The Kalinago genocide was the genocidal massacre of an estimated 2,000 Kalinago people by English and French settlers on the island of Saint Kitts in 1626.
During the early 17th century, Kalinago leader Ouboutou Tegremante had become uneasy with the increasing number of English and French settlers emigrating to the island of Saint Kitts. The settlers soon outnumbered the Kalinago and began to clear land around the island to establish farms. In 1626, Tegremond began plotting to massacre all English and French settlers on Saint Kitts, under the fear that they would "completely take over the island"; he secretly dispatched messengers to Kalinago communities on other West Indian islands, informing them to come to Saint Kitts by canoe at night for the planned attack on the settlers. However, a Kalinago woman named Barbe informed Sir Thomas Warner and Pierre Belain d'Esnambuc of Tegremond's plan; taking pre-emptive action, the English and French invited the Kalinago to a party where they became intoxicated. When the Kalinago returned to their village, a combined force of English and French settlers attacked them and 120 Kalinago were killed in the attack, including Tegremond.
On the following day, roughly 4,000 Kalinago were forced by the settlers into the area of Bloody Point and Bloody River where a battle broke out; historian Vincent K. Hubbard estimates 2,000 Kalinago were massacred while attempting to surrender.[1] The account of the massacre by Jean-Baptiste Du Tertre described "piles of [Kalinago] bodies" after the massacre. 100 settlers were also killed in the battle, with one French settler going insane after being struck by a poisoned arrow from a Kalinago before dying.

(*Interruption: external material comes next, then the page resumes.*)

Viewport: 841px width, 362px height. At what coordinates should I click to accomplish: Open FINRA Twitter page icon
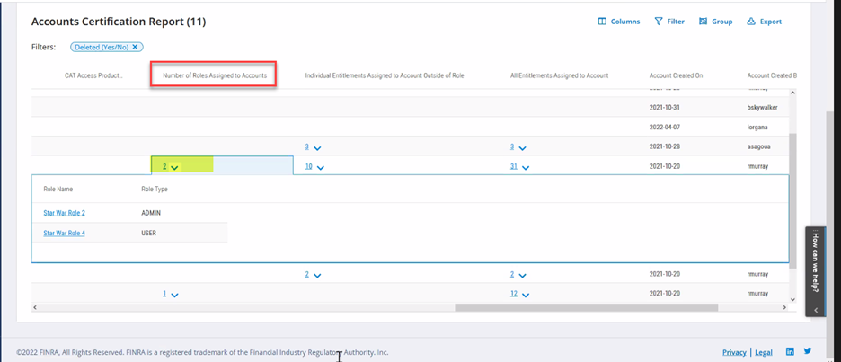coord(807,352)
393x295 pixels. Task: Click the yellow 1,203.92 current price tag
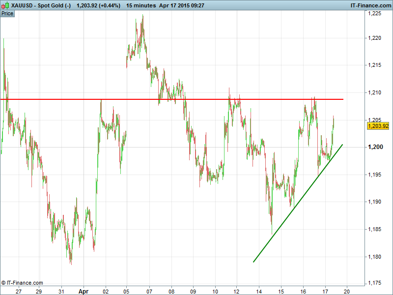point(378,126)
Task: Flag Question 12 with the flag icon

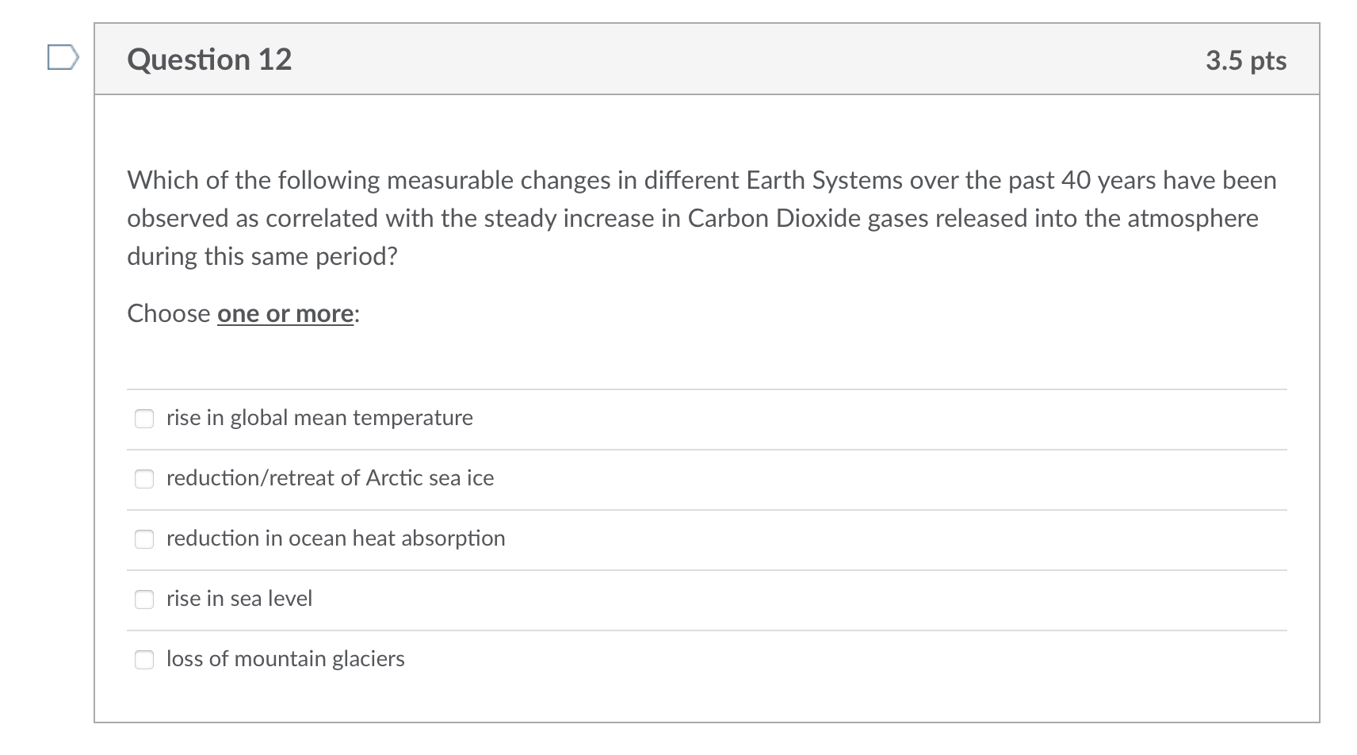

Historian Melanie J. Newton argued that the alleged plot by Tegremond to kill the settlers was based on "slim intelligence". According to Newton, the settlers' belief that the natives would attack them was rooted in popular depictions of the Kalinago as "untrustworthy cannibals who ultimately had to be eliminated" rather than in any real evidence of a plot.
The remaining Kalinago fled into the mountains, and by 1640, those who were not enslaved were forcibly removed to Dominica.[2]
Through subsequent decades of European expansion in the Caribbean, Kalinago populations on other islands were subjected to more massacres. German legal scholar Andreas Buser argued in 2016 that these massacres, including that on Saint Kitts, could be considered genocides under the 1948 convention. This history of genocidal warfare against the Kalinago has led to perceptions that "there are no indigenous peoples left in the Caribbean."[3]